The SC Bench refused to accept the submission of SCB, as argued by Kapil Sibal, that "feasibility and viability" of a resolution plan will not include distribution of the amount of debt under the said plan. SC was further of the view that the resolution plan does not necessarily provide for distribution inter se between secured financial creditors. As long as the resolution plan provides for distribution of amounts payable towards debts based upon a classification of various types of creditors, the Bench was of the view that the decision to distribute the proceeds is to be taken by the CoC.

Section 30(2)(b) of the Code refers to Section 53 not in the context of priority of payment of creditors, but only to provide for a minimum payment to operational creditors. However, this did not, in any manner, limit the CoC from classifying creditors as financial or operational and as secured or unsecured.

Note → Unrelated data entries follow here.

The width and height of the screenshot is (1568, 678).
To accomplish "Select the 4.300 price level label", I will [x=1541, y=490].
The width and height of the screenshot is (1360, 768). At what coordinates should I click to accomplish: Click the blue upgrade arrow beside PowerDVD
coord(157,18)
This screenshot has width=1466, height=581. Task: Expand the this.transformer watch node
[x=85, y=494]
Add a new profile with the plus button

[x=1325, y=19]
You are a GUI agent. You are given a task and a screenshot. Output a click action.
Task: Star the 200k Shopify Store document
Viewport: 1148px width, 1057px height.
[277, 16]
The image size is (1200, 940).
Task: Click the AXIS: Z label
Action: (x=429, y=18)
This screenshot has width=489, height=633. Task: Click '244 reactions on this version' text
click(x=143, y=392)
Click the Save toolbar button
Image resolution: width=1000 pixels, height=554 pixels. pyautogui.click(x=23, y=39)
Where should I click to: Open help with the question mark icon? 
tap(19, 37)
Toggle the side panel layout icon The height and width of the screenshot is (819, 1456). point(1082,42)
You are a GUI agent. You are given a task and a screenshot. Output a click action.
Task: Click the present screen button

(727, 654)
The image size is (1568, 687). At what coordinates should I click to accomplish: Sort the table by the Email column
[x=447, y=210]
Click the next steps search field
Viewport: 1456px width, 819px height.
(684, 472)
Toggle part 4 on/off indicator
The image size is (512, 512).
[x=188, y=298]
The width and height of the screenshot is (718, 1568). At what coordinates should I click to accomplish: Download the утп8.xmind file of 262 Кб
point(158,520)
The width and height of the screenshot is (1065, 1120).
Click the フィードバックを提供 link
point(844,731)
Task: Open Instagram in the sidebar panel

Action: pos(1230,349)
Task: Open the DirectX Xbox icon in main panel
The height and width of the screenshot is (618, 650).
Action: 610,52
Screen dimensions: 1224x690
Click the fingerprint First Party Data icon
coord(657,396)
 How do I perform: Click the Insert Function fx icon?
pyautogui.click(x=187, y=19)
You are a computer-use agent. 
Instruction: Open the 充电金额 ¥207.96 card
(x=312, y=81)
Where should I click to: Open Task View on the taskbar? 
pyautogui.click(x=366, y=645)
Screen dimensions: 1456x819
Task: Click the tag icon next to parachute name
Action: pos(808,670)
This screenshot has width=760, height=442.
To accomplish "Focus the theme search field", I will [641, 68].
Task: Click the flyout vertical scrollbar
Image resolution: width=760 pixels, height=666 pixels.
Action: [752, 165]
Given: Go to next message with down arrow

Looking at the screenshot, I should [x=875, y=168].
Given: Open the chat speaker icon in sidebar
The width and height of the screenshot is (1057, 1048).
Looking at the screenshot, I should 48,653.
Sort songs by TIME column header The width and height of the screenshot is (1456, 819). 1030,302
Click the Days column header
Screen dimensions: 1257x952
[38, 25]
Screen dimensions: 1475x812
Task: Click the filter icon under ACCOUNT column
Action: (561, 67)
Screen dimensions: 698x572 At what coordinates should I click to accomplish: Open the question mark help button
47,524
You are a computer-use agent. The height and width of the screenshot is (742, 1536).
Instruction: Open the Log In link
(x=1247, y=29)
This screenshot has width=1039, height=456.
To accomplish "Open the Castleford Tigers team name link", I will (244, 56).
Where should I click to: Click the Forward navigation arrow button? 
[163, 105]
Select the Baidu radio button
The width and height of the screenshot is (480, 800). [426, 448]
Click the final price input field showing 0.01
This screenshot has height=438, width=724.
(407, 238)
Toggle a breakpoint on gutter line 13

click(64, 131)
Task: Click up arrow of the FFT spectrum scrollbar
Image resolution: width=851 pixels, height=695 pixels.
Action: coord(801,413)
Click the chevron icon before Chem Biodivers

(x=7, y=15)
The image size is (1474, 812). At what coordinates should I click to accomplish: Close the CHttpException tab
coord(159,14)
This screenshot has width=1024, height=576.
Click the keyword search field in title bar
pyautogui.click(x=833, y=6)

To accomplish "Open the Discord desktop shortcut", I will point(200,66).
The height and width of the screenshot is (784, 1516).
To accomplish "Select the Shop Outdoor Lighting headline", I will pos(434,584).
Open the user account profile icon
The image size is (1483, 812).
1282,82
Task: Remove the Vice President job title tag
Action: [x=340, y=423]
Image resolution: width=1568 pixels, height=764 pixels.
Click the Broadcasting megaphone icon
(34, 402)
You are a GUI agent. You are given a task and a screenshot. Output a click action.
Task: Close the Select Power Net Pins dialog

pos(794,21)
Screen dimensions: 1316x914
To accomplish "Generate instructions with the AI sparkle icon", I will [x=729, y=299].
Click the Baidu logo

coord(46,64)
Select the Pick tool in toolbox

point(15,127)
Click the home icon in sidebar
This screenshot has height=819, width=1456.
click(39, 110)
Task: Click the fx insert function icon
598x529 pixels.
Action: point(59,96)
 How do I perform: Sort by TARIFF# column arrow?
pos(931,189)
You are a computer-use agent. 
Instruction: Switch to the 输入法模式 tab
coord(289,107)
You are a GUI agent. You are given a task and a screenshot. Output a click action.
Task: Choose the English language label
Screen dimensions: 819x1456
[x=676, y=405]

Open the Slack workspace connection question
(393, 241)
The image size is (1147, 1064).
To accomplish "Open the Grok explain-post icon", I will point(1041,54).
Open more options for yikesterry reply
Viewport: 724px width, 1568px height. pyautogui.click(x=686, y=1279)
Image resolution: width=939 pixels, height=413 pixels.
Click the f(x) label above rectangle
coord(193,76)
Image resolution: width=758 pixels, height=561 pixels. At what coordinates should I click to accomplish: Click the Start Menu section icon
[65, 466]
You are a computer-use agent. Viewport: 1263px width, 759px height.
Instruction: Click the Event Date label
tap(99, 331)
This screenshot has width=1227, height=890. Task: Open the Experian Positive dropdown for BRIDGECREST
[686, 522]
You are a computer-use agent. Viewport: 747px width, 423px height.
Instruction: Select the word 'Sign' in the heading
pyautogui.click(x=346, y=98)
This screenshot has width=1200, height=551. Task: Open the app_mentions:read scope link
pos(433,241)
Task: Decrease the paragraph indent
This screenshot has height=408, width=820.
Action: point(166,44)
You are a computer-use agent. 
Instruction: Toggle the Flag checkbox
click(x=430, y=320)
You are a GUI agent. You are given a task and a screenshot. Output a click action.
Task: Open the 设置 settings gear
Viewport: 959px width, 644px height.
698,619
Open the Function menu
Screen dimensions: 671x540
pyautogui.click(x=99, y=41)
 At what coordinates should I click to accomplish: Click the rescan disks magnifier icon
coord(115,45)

Rejecting the argument that a serious conflict of interest may arise between secured and unsecured financial creditors, as the majority may get together to ride roughshod over the minority, the SC was of the view that the CoC does not act in any fiduciary capacity to any group of creditors, and it is to take a business decision based upon ground realities by a majority, which then binds all stakeholders, including dissentient creditors.

Since the NCLAT judgment substituted its wisdom for the commercial wisdom of the CoC, and which also directed the admission of a number of claims which was done by the resolution applicant, without prejudice to its right to appeal against the aforesaid judgment, was also set aside.

Thus, after having looked at the above 10 aspects in the judgment, SC has allowed the appeals of the CoC of Essar Steel and upheld the constitutional validity of the Amendment Act, 2019. The Bench clarified that the CIR process of Essar Steel will move forward in accordance with the amended resolution plan of Arcelor Mittal, as it has provided for amounts to be paid to different classes of creditors by following Section 30(2) and Regulation 38 of the Code.